DE19533871A1 - Multi-stage electric motor on common shaft - Google Patents

Abstract

The motor stages motors are integrated with a common shaft and a common housing. The stators and rotors are laminated. There is a common electronic on/off switch. The speed is controlled by an electronic frequency converter. The stator and rotor laminations are separated by an aluminium or plastic shell so that the slip-rings and isolating rings can be carried. The motors have different pole numbers. The voltage can range from millivolts up to kilovolts.

Description

The invention relates to an electric motor which has the same construction as that Power generators developed by the same inventor.

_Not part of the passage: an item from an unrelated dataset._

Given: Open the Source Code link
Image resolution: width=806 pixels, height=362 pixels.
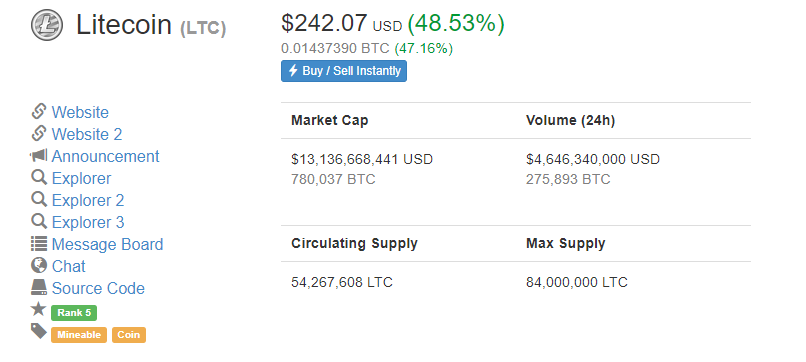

This invention is specific to that Electric car has been developed to make the combustion engine with even better values to counteract. It can also be used wherever high revolutions and high torques are required.

This principle was developed on the basis of asynchronous motors and can of course can also be redesigned for other electric motors.

As can be seen from Fig. 1, two asynchronous electric motors have been joined together to form one. Other electric motors can also be put together.

In the following explanation, this mode of action of the Lothar Disciple is to be divided into several stages Electric motor are set out.

Based on the embodiment shown in the drawing, the invention is closer explained. It shows:

Fig. 1 shows a complete section of a side view of the Lothar Jünger electric motor with all associated components.

Fig. 2 is a complete section of a side view of the Lothar Jünger electric motor with a modified drive shaft as can be seen from Fig. 1. It serves directly as a drive shaft with a differential operating.

Fig. 3 is a side view of the driver for the Lothar Jünger electric motor.

Fig. 4 is a schematic representation of the operation of the different radii, the individual rotors on the torque.

Fig. 5 is a complete section of a side view of the Lothar Jünger electric motor with additional driver ( 19 ) compared to Fig. 2. This is used when the direction of rotation of the rotor ( 3 , 4 ; 16 ) is changed that the drive shaft ( 1st ) can also change their relative movement with, since the driver ( 7 ) becomes ineffective at this moment.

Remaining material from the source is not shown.